• [Task statement]
Restate word for word the entries below, starting with the line with "Expand the right path D:\engineercms dropdown" and continuing through the line with "Task: Toggle computed styles sidebar pane". Include both of those lines and no others.

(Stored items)
-- Opening Marker --

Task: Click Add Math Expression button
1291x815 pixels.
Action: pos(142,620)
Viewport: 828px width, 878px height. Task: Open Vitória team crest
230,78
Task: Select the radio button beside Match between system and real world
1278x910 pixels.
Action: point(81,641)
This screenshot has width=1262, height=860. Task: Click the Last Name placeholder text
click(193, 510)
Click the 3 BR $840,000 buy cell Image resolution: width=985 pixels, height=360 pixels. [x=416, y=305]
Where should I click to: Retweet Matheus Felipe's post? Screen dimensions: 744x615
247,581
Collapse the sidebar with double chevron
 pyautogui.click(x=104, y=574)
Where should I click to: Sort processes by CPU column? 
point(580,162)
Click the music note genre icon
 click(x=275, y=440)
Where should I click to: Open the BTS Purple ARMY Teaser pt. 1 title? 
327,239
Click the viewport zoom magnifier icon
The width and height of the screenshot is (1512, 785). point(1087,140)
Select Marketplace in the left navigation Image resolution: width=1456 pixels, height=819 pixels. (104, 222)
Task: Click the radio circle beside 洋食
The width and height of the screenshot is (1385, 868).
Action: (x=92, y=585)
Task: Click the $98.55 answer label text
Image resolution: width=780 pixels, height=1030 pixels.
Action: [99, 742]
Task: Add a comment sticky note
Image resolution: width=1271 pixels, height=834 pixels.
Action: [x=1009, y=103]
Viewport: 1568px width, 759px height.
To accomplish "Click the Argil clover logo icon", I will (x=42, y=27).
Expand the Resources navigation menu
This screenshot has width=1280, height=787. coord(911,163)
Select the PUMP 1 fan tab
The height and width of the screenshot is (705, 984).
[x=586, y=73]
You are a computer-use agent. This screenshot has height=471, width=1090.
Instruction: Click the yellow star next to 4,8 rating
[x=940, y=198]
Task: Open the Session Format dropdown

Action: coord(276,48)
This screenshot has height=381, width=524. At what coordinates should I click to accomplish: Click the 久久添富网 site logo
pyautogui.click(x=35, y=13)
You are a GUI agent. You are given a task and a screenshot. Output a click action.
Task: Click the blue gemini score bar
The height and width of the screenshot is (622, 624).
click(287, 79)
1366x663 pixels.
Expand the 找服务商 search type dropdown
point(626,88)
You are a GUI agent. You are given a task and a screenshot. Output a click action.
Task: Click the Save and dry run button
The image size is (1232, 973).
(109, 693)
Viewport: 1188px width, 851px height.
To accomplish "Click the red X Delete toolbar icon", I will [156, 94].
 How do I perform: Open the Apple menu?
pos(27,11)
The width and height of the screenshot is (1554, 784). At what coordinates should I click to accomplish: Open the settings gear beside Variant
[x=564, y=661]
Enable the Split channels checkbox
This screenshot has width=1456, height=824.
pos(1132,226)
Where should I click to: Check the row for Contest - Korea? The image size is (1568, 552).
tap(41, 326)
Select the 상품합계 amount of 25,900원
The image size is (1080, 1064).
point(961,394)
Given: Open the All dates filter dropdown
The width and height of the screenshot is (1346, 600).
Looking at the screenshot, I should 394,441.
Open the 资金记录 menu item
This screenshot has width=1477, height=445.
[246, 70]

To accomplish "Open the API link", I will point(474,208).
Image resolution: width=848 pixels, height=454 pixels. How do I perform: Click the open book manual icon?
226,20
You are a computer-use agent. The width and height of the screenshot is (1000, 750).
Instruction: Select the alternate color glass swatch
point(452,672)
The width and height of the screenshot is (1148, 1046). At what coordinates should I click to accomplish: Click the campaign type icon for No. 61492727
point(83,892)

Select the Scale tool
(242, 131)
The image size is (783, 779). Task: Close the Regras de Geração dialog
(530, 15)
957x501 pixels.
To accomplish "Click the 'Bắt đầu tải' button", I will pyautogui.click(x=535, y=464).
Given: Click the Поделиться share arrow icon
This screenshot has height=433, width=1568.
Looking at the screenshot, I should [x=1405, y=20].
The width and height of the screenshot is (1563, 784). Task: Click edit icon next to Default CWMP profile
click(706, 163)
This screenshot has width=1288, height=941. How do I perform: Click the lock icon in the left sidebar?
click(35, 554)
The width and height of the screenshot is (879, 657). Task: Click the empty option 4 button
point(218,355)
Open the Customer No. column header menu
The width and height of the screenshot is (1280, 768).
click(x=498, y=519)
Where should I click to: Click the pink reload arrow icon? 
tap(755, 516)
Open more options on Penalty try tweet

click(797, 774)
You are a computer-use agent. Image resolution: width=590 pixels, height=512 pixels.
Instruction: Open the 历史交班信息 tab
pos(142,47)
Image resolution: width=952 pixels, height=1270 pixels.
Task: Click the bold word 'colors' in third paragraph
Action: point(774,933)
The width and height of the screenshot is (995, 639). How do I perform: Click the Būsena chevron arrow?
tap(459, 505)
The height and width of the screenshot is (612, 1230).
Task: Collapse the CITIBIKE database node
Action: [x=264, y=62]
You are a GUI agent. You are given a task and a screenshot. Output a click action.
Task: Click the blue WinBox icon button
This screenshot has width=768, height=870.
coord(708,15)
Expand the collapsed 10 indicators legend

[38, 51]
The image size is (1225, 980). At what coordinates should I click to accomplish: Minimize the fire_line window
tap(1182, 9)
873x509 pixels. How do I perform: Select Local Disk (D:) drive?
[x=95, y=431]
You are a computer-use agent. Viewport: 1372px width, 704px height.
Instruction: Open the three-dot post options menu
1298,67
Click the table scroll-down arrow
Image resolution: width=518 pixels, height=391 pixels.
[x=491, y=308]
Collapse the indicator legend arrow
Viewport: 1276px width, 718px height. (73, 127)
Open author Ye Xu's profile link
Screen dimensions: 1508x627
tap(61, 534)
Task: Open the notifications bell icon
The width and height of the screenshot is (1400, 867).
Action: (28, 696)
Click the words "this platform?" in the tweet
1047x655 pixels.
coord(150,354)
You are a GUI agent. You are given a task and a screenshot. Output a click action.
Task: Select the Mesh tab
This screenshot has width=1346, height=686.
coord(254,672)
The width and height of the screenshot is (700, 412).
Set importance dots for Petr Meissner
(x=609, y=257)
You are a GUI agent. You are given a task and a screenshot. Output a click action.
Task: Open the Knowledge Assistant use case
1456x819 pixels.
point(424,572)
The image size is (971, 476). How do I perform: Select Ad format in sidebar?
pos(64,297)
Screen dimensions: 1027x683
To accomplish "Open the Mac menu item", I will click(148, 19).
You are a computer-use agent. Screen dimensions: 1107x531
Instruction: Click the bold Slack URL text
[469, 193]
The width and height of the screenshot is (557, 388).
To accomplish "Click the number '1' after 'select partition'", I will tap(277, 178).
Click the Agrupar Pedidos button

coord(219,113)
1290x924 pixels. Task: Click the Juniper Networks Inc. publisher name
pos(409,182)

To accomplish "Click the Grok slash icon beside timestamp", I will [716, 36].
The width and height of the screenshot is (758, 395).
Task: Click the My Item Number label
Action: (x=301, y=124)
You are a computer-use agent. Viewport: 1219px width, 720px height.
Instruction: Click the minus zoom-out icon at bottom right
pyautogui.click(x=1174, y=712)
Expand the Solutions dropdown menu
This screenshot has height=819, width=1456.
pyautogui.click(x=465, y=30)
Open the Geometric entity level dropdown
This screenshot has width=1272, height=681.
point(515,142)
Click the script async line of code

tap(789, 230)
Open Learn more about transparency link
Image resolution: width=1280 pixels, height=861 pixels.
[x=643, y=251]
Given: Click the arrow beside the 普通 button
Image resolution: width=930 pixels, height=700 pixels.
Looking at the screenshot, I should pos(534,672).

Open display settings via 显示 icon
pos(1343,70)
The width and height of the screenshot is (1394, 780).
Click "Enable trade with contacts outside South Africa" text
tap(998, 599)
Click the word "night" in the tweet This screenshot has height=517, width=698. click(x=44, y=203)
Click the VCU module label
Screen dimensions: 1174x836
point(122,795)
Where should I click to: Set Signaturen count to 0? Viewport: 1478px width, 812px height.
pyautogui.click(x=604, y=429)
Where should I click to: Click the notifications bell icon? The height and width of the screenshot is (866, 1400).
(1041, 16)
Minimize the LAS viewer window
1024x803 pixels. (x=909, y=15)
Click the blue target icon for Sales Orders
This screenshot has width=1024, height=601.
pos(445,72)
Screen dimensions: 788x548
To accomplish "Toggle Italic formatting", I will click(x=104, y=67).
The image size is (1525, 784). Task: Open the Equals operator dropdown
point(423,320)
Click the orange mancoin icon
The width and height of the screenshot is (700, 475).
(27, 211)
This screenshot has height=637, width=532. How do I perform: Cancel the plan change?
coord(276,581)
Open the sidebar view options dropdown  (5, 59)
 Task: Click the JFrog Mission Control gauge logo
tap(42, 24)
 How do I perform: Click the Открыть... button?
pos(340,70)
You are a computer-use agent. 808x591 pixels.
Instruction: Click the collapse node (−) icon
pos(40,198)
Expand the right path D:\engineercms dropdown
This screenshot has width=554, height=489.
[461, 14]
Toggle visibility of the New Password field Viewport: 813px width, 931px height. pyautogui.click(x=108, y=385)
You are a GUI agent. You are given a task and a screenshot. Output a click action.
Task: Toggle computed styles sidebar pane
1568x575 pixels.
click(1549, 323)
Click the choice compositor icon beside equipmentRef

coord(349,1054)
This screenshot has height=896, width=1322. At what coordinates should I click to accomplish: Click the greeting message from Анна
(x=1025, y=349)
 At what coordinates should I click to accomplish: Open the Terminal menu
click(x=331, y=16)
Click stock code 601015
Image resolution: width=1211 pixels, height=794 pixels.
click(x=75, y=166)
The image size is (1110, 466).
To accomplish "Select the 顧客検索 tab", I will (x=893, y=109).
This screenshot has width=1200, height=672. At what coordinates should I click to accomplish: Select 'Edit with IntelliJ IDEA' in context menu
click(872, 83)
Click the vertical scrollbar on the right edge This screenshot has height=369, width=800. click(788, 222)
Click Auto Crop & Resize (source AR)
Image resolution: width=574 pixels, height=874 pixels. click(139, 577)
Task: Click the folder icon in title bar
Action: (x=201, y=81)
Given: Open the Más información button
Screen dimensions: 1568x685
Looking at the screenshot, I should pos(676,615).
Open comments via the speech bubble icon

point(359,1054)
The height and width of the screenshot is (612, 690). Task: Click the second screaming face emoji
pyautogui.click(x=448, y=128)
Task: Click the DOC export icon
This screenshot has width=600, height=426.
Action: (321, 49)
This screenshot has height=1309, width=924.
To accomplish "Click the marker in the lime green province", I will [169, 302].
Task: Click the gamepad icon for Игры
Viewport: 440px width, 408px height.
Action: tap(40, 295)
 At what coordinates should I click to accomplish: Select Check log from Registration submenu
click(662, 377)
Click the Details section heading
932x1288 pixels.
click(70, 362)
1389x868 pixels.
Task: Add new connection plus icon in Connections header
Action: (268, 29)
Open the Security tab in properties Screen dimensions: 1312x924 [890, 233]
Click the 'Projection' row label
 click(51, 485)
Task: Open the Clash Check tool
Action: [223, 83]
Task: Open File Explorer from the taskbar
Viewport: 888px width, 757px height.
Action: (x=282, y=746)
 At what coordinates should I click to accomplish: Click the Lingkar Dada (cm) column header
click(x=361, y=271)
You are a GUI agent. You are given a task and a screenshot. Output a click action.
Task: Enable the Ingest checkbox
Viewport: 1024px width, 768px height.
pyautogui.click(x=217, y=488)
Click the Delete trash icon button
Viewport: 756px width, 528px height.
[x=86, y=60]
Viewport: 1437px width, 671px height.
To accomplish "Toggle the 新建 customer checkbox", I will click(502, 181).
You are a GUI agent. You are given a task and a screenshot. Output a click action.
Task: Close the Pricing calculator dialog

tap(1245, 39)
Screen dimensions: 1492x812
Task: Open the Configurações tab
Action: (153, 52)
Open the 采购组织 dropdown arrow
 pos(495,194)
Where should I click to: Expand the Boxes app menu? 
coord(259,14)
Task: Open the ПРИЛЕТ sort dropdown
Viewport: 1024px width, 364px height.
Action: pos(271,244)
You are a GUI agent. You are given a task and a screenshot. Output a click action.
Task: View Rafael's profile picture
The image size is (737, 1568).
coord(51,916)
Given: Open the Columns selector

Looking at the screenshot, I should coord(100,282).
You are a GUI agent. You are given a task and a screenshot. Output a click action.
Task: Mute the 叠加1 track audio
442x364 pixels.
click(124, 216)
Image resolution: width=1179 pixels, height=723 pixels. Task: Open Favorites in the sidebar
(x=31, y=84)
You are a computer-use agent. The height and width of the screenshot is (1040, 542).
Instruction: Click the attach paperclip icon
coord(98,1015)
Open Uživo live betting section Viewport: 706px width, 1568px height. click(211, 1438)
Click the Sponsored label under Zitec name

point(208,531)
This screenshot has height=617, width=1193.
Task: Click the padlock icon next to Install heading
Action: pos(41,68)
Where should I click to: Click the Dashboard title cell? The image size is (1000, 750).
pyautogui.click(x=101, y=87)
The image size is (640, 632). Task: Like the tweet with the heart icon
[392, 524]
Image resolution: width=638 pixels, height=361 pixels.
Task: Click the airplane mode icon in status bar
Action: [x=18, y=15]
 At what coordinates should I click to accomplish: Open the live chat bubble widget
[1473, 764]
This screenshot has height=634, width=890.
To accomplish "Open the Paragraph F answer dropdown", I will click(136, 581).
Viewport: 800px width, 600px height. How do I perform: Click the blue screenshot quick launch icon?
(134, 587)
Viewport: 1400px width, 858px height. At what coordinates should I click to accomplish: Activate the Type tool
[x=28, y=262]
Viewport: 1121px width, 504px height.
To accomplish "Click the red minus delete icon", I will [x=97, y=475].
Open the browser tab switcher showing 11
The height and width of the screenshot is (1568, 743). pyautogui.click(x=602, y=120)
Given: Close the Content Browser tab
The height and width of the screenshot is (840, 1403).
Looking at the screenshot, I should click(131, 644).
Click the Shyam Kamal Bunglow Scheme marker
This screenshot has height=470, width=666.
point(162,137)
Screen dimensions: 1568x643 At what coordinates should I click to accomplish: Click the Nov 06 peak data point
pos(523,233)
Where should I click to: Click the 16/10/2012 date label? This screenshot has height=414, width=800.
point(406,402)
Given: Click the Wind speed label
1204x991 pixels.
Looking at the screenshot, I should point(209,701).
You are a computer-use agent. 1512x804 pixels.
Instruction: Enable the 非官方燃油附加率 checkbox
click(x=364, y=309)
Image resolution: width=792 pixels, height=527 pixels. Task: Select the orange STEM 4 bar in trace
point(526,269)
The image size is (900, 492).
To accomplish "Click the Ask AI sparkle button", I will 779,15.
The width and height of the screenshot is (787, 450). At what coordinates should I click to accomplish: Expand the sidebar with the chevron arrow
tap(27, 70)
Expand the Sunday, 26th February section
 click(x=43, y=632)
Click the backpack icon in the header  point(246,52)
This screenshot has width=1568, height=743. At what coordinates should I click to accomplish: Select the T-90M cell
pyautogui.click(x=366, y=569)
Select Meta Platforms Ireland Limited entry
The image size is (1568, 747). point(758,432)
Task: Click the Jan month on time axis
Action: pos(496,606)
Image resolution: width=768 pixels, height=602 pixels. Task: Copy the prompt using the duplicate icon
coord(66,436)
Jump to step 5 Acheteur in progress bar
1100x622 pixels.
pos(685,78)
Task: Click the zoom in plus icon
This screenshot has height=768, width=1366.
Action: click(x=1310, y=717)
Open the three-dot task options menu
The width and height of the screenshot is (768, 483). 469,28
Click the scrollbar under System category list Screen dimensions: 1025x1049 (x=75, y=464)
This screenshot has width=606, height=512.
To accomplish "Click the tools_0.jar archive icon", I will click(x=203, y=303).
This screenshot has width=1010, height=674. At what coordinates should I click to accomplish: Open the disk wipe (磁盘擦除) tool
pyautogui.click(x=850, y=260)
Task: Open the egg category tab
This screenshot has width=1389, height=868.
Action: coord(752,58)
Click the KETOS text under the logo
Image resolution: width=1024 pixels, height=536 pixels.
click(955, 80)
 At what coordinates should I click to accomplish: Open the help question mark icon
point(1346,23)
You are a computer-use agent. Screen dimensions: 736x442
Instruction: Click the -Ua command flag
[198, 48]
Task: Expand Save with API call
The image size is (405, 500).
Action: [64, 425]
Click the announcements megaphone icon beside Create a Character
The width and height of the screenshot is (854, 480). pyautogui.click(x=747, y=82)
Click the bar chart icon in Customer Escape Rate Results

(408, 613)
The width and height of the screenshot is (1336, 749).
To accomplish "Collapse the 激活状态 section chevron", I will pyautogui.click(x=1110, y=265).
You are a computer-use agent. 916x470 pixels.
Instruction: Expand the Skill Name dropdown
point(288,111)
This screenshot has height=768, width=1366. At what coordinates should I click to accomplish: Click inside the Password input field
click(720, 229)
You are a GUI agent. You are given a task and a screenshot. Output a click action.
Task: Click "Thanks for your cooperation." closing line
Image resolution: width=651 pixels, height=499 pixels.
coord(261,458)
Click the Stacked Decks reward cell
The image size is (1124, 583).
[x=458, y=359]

-- Closing Marker --

• [Reply to the exercise]
Expand the right path D:\engineercms dropdown
This screenshot has width=554, height=489.
[461, 14]
Toggle visibility of the New Password field Viewport: 813px width, 931px height. pyautogui.click(x=108, y=385)
You are a GUI agent. You are given a task and a screenshot. Output a click action.
Task: Toggle computed styles sidebar pane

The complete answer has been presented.